With ill-concealed irritation, Sandy asked Jude, “It’s the boyfriend, right?”
“I’m not free to comment on that. But Mr. Miller is a person of interest.”
As they stepped outside into a shock of frozen air, Sandy demanded, “What’s this really about? Did her ex make a complaint?”
Jude kept her expression impassive, but she knew she’d just been given an opening. All she had to do was find a way to use it. “I can’t discuss any details,” she said vaguely and motioned toward a Subaru that had seen better days. “Is that the car?”
“Yes.” Sandy folded her arms as Jude unlocked the rear door and took a long hard look at the neat interior. “That woman is a piece of work,” she returned to her topic. “I finally talked Debbie into taking legal
action to claim her half of their house, and the ex comes back with threats that she’ll out Debbie to her boss and make a complaint that Debbie sexually abused a niece who used to stay with them.”
Jude smiled inwardly. Sandy had just handed her the perfect means to befriend Debbie Basher. She took a few swabs and bagged them to be tested for explosive residue. Pensively, she said, “I don’t think Ms. Basher has much to worry about. The burden of proof is high in cases like that, especially where money and property can motivate false allegations.”
“That won’t help her keep her job. I know you know what I am saying.”
Jude conceded the observation with a yes-I’m-gay nod. “It’s not San Francisco out here.”

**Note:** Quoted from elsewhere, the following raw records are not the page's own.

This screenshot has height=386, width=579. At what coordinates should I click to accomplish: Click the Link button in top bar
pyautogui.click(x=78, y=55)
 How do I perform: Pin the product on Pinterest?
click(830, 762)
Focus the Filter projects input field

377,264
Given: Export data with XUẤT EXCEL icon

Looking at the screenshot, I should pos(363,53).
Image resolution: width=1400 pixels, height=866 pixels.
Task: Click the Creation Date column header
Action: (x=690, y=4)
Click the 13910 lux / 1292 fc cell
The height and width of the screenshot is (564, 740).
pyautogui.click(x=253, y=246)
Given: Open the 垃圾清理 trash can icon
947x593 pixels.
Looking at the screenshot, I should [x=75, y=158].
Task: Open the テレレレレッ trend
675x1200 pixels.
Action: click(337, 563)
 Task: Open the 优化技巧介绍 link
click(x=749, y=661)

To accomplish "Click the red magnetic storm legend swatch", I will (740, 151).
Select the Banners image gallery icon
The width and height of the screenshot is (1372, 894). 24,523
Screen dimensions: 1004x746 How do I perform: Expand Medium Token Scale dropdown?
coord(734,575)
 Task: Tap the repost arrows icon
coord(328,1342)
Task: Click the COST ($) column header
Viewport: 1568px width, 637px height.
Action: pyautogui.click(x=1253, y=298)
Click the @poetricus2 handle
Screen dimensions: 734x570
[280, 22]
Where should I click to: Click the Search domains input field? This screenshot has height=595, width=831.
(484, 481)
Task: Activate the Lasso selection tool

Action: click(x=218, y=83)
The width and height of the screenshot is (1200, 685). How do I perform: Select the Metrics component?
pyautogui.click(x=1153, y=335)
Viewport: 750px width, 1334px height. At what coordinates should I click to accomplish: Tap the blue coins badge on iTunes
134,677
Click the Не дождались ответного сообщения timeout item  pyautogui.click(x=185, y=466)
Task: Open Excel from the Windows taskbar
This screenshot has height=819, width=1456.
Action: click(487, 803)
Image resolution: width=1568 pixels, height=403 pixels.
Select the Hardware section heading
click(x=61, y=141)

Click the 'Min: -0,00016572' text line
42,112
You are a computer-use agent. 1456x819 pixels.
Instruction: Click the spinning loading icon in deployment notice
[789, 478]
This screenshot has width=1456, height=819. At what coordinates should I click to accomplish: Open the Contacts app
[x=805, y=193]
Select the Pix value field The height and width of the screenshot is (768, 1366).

She had contemplated coming out to the people she worked with most closely, and if she had no other role than sheriff’s detective, she would—at the very least in a don’t-ask-don’t-tell sense. But she didn’t have that luxury. If Harrison Hawke or any other of her targets knew she was a lesbian, she could kiss her undercover assignment good-bye, not a risk she was willing to take after investing two years building a deep-cover identity. Instead she’d created a smoke screen.
Late the previous year she’d agreed to date Bobby Lee Parker, a compulsive flirt who wanted an excuse to chat up Virgil Tulley, the true object of his desires. A bisexual former gas-station robber, Bobby Lee had a reputation as a ladies’ man and had left a trail of female conquests around the Four Corners, including a couple at the sheriff’s office. Jude’s and his unlikely coupling had ended growing speculation about her sexuality, replacing it with puzzled acceptance and relentless teasing.
Bobby Lee had recently come up with a plan to cement their deception, asking her to marry him in a spectacle so public no one would ever dream it could have been driven by anything but foolhardy passion. Jude’s heartless non-answer had lent a poignancy to their situation that had captured the imaginations of locals who had nothing better to do than read the gossip pages in the Cortez Journal.